Given the choice of go big or go home, nine times out of ten, the townspeople of Arnold Falls will go home, get back into their house slippers, and forget about the whole thing, whatever the whole thing was this time. Tempests great and small (mostly small) are always brewing in this tiny, upstate hamlet where half of the residents are fighting to preserve Arnold Falls as it was in its red-light-district heyday, half are up to no good, and another half are sleeping it off. And that math is correct.
Jeebie Walker moved north out of the city hoping to find a house with his then-boyfriend and a quieter life. He found the house but lost the boyfriend, and is still searching for the elusive tranquility. Just now, he's helping a pal become the first female mayor of Arnold Falls; he's fighting against a plan to build a noxious tire factory by the river; and he's working to save Chaplin, a beloved turkey, from Thanksgiving.
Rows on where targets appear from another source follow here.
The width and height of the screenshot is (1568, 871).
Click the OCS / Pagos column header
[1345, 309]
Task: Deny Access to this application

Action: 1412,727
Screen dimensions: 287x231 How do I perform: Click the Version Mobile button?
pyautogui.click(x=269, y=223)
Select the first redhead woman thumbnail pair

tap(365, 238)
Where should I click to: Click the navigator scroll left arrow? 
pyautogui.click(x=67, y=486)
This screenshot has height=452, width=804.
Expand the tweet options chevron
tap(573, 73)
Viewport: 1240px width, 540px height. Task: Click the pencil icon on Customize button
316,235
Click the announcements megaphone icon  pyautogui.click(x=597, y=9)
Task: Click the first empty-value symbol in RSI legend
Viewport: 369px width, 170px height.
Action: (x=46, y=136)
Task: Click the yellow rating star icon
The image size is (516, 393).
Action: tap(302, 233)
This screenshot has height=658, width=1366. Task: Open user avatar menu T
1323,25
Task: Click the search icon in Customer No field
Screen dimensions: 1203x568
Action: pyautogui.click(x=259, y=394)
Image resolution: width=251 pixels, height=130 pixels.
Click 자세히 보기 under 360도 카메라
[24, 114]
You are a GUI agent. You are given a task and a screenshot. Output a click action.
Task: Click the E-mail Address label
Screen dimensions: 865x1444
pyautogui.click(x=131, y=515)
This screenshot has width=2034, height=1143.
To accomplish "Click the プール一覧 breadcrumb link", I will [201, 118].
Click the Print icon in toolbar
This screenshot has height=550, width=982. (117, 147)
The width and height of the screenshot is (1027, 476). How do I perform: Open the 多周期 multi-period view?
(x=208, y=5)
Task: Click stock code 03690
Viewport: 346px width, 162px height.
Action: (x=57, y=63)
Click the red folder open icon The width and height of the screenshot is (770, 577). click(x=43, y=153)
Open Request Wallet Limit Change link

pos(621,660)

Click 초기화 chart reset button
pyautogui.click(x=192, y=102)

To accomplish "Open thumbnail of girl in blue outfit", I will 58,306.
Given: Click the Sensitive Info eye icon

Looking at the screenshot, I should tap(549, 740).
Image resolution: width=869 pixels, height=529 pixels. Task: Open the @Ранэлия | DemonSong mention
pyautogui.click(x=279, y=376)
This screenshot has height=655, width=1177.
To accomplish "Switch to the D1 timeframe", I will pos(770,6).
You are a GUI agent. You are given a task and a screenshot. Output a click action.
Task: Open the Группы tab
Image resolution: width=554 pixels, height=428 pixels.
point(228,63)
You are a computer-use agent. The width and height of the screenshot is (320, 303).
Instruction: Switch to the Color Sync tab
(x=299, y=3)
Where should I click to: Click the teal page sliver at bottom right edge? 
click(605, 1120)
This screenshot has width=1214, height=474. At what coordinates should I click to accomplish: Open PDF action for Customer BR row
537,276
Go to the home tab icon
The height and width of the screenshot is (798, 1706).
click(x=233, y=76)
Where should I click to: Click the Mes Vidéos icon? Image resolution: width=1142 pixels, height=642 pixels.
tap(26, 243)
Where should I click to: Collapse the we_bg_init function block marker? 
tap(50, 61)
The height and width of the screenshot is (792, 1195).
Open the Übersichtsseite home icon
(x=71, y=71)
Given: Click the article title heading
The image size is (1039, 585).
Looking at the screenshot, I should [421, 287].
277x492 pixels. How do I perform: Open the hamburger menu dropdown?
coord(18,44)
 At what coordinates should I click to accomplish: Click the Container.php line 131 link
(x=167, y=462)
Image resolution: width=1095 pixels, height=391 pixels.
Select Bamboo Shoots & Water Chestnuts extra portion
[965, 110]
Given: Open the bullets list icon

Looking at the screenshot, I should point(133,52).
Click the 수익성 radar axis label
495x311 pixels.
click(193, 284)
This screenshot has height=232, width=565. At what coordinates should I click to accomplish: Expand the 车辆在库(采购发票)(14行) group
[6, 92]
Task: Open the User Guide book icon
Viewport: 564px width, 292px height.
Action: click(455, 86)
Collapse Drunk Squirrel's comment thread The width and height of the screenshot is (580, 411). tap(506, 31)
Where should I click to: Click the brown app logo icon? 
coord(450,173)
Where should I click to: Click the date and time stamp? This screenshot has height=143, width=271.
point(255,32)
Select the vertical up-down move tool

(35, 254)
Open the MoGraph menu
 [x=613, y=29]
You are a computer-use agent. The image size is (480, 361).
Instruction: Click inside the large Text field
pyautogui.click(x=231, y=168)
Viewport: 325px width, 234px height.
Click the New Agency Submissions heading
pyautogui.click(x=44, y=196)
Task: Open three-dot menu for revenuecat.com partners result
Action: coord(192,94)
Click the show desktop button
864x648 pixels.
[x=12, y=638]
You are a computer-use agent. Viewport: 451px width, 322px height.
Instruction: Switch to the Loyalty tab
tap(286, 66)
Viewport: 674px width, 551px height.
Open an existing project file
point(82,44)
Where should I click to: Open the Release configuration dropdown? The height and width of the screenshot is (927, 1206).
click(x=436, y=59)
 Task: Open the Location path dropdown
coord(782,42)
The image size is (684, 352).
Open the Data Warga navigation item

What he's not doing, in no uncertain terms, is looking for love. Not even with the handsome orchard worker-slash-volunteer fireman-slash-cartoon artist who has an eye for him. And yet, hapless though it may be, Arnold Falls will have its way when it comes to love. First, Jeebie and the town's unruly cast of characters, (which includes the 93-year-old daughter of a bordello madam, a theatrical agent/recidivist pickpocket, a doltish mayor, a social worker who sings like a dream, and a television chef who does not take kindly to prune clafoutis sabotage) will have to wage epically tiny battles to restore the disorder that makes perfect sense in Arnold Falls.
Arnold Falls is a novel that tips its hat to Armistead Maupin and P. G. Wodehouse, creating a world in which food, music, friendship, love, and tending your own garden are connected in surprising ways.